> WORK ORDER
Find "Select the EPUBに変換 download format" in the material below and restate exactly the line holding it together with every line that comes after.

[MATERIAL FOR THIS TASK]

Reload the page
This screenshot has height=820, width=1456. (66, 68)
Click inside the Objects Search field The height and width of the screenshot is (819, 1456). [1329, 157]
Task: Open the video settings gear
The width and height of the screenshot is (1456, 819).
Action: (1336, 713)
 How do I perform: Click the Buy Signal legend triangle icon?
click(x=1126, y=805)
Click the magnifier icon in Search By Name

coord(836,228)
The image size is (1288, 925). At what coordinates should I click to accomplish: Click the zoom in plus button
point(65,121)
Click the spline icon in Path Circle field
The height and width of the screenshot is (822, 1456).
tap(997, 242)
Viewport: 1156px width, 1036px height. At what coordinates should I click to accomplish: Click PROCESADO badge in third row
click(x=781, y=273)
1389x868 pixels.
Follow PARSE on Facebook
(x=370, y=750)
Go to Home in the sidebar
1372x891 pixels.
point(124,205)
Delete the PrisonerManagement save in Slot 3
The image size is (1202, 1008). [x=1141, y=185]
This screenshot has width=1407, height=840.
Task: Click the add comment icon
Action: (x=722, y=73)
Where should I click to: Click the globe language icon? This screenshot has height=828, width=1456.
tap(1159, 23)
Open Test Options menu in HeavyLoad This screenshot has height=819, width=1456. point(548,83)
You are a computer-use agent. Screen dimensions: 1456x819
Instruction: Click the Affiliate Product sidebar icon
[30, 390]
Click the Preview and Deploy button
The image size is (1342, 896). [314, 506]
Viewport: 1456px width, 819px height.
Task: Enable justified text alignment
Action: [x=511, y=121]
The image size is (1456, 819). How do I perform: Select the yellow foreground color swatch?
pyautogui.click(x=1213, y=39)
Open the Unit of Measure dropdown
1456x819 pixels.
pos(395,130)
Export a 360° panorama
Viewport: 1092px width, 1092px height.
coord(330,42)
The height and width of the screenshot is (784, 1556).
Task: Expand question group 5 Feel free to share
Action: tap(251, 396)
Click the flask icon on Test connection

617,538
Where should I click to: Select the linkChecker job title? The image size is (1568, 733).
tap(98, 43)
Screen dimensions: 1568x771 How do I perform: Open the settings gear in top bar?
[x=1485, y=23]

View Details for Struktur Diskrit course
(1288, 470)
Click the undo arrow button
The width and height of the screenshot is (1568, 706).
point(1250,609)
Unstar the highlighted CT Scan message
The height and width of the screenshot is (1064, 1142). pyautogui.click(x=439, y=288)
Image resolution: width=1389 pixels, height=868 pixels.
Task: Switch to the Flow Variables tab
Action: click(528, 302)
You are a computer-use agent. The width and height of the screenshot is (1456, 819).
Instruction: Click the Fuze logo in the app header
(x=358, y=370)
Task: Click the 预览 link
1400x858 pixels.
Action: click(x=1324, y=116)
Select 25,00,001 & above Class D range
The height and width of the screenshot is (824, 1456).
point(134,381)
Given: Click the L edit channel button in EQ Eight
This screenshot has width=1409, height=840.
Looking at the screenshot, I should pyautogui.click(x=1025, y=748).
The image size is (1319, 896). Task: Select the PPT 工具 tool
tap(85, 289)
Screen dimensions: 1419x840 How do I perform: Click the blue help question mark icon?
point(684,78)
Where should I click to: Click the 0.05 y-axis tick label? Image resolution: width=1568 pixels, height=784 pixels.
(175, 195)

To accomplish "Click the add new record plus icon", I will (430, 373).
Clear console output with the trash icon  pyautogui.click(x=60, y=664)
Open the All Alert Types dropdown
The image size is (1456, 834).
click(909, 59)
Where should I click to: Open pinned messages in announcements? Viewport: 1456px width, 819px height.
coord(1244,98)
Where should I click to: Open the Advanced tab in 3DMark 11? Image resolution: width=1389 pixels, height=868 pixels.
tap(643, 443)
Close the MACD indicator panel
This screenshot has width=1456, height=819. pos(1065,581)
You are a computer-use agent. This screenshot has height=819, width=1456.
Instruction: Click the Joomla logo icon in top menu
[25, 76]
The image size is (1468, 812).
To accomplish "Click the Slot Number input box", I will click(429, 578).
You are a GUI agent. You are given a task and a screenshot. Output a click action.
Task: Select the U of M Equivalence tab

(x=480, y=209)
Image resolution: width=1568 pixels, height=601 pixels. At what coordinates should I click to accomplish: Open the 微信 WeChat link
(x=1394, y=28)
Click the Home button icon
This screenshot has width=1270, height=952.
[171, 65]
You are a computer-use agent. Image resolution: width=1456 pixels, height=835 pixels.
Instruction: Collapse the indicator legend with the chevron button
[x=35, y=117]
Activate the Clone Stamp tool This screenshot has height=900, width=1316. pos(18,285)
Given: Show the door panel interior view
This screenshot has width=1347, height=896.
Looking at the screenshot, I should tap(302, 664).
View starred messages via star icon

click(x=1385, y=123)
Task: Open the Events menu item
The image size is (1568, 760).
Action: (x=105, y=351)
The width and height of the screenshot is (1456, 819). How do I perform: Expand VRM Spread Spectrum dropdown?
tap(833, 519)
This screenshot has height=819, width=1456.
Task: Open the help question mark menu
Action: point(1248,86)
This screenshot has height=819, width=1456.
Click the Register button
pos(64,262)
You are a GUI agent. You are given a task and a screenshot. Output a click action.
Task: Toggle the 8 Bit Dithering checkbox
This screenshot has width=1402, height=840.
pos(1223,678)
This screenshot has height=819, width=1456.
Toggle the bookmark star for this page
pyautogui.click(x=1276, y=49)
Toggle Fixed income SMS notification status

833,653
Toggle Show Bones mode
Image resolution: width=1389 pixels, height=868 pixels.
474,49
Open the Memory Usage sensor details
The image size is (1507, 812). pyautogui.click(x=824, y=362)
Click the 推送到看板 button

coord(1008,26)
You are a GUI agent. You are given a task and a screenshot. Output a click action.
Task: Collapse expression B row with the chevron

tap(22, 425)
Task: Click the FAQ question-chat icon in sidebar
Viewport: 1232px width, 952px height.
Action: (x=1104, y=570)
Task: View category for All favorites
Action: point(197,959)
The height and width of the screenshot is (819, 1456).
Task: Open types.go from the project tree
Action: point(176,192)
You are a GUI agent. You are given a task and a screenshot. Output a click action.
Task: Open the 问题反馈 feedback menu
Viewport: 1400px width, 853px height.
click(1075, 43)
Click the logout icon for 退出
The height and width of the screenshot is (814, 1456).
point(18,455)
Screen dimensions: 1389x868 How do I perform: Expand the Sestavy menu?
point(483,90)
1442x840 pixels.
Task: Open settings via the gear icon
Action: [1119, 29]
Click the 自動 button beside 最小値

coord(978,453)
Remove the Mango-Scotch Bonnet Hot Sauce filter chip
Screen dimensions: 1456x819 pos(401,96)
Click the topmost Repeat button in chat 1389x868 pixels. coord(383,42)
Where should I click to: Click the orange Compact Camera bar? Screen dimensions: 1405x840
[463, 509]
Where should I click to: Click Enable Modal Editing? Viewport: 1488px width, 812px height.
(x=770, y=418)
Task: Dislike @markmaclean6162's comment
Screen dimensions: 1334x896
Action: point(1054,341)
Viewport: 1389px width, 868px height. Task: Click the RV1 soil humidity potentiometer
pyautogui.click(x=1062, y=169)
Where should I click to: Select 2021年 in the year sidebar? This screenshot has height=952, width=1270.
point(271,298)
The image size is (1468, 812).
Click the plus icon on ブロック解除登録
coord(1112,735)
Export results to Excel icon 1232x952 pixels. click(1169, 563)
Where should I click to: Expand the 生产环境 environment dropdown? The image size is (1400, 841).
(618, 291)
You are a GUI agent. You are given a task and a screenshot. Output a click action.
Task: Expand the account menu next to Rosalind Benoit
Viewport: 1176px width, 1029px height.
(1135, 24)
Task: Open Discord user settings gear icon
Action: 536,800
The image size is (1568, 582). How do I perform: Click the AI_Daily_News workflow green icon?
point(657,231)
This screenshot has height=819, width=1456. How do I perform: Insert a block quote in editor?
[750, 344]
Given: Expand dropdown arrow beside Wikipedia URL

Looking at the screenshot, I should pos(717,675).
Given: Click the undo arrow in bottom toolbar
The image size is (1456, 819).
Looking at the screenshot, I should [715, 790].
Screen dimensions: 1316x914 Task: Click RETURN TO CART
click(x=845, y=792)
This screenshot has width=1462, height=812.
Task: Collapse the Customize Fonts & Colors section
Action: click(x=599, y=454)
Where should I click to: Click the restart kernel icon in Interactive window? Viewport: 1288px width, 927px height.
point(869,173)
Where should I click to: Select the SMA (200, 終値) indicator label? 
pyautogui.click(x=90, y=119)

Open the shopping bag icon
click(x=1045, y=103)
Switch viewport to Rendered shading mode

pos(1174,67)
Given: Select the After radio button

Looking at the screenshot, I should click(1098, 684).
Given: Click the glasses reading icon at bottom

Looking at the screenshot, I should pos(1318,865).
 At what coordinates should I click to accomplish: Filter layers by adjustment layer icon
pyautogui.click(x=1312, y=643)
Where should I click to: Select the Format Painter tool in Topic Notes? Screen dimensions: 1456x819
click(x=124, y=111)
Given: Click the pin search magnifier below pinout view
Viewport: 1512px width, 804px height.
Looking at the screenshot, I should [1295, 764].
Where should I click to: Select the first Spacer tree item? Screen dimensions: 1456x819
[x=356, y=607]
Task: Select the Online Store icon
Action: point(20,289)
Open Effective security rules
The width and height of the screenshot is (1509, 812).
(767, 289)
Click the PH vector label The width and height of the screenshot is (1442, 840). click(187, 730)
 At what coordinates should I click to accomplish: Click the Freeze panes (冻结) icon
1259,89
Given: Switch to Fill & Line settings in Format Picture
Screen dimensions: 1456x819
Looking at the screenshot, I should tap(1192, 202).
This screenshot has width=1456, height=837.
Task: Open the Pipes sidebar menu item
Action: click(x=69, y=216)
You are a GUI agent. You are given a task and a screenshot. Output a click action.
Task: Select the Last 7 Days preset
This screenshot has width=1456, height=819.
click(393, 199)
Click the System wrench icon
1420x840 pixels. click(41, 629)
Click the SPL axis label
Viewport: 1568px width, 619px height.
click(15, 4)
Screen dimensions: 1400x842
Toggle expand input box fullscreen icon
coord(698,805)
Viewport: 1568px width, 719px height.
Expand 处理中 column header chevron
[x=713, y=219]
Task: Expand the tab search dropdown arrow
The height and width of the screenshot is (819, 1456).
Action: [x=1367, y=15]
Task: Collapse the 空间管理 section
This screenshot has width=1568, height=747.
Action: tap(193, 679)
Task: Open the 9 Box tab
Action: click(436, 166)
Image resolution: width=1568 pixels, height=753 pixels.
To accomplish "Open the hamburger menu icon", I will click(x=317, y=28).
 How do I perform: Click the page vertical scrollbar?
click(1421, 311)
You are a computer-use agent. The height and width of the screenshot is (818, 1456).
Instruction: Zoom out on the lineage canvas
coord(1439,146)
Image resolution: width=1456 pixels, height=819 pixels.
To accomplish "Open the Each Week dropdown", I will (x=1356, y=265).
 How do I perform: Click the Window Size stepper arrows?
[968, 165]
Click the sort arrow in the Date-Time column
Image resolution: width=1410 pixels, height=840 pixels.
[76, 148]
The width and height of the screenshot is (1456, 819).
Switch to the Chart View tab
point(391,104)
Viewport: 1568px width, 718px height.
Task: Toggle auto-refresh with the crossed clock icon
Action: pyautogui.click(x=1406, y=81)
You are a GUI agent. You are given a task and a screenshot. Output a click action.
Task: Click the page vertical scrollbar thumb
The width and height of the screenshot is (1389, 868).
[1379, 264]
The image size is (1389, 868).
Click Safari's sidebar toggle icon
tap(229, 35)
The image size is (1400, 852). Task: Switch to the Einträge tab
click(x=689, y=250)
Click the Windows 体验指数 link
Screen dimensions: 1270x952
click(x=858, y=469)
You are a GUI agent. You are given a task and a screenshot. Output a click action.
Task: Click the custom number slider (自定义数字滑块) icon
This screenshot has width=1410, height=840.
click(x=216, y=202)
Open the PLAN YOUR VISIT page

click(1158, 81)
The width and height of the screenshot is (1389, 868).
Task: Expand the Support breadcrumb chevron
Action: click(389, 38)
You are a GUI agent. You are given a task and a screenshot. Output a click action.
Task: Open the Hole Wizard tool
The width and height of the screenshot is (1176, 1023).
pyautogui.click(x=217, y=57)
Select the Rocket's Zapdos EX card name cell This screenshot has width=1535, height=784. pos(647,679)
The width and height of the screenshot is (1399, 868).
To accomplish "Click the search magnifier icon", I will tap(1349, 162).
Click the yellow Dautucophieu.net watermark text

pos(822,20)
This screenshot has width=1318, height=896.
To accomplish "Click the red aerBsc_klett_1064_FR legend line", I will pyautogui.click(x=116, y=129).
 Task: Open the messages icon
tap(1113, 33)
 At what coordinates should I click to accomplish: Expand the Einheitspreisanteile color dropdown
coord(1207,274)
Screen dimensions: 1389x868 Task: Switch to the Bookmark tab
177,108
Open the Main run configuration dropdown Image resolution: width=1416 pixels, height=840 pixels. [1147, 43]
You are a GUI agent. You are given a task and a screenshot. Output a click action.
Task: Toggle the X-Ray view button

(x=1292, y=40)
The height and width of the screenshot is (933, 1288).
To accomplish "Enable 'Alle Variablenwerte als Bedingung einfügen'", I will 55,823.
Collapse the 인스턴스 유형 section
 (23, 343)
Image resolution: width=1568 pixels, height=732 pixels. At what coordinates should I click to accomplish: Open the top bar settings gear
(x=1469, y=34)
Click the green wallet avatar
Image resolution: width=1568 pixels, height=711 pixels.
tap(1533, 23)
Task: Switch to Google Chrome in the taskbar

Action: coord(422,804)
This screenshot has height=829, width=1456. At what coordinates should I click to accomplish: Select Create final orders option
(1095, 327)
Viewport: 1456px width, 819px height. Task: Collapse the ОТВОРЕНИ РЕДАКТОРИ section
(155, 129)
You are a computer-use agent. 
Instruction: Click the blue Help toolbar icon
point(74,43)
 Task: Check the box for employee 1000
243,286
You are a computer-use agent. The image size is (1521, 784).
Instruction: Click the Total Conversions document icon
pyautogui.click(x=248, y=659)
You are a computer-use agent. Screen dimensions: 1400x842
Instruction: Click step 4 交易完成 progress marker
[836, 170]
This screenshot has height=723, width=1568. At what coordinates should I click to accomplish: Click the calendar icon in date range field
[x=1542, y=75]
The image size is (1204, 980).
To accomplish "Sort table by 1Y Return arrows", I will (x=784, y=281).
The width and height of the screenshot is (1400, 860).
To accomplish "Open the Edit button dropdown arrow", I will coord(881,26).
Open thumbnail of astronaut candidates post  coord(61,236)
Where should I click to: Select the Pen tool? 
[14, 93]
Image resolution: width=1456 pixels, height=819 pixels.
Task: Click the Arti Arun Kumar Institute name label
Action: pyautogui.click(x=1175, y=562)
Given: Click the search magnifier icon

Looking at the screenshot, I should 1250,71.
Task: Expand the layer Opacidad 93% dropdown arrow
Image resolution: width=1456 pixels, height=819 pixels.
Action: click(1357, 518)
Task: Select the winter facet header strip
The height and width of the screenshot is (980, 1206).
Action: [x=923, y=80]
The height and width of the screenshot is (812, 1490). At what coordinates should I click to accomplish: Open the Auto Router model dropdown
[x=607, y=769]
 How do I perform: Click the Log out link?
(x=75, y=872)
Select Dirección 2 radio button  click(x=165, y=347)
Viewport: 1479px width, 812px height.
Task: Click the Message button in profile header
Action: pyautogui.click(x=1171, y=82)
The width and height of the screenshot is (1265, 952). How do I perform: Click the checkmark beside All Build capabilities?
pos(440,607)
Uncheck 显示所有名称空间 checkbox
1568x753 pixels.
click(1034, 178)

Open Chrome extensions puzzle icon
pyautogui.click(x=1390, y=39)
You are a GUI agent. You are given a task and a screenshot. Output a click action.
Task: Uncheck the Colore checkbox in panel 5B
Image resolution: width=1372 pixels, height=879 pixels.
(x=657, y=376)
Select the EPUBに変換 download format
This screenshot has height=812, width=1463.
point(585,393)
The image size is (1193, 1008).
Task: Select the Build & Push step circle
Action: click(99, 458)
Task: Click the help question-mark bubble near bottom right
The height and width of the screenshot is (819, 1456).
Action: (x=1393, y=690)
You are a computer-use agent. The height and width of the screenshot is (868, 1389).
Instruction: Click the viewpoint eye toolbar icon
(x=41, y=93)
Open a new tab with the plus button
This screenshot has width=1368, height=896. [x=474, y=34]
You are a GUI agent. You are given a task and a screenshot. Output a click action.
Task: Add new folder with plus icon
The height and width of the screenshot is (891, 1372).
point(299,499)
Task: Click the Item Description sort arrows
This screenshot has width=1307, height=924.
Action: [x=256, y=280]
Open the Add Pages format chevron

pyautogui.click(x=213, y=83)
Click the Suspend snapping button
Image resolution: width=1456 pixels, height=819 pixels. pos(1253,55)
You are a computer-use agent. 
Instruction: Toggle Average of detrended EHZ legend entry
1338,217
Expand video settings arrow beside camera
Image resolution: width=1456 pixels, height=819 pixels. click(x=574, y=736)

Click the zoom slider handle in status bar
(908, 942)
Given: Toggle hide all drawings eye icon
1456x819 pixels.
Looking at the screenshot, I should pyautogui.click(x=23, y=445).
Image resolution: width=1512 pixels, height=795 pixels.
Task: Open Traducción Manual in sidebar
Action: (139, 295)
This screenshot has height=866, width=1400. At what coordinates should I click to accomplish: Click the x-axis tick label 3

[/MATERIAL FOR THIS TASK]

> PROBLEM SOLUTION
Select the EPUBに変換 download format
This screenshot has height=812, width=1463.
point(585,393)
The image size is (1193, 1008).
Task: Select the Build & Push step circle
Action: click(99, 458)
Task: Click the help question-mark bubble near bottom right
The height and width of the screenshot is (819, 1456).
Action: (x=1393, y=690)
You are a computer-use agent. The height and width of the screenshot is (868, 1389).
Instruction: Click the viewpoint eye toolbar icon
(x=41, y=93)
Open a new tab with the plus button
This screenshot has width=1368, height=896. [x=474, y=34]
You are a GUI agent. You are given a task and a screenshot. Output a click action.
Task: Add new folder with plus icon
The height and width of the screenshot is (891, 1372).
point(299,499)
Task: Click the Item Description sort arrows
This screenshot has width=1307, height=924.
Action: [x=256, y=280]
Open the Add Pages format chevron

pyautogui.click(x=213, y=83)
Click the Suspend snapping button
Image resolution: width=1456 pixels, height=819 pixels. pos(1253,55)
You are a computer-use agent. 
Instruction: Toggle Average of detrended EHZ legend entry
1338,217
Expand video settings arrow beside camera
Image resolution: width=1456 pixels, height=819 pixels. click(x=574, y=736)

Click the zoom slider handle in status bar
(908, 942)
Given: Toggle hide all drawings eye icon
1456x819 pixels.
Looking at the screenshot, I should pyautogui.click(x=23, y=445).
Image resolution: width=1512 pixels, height=795 pixels.
Task: Open Traducción Manual in sidebar
Action: (139, 295)
This screenshot has height=866, width=1400. At what coordinates should I click to accomplish: Click the x-axis tick label 3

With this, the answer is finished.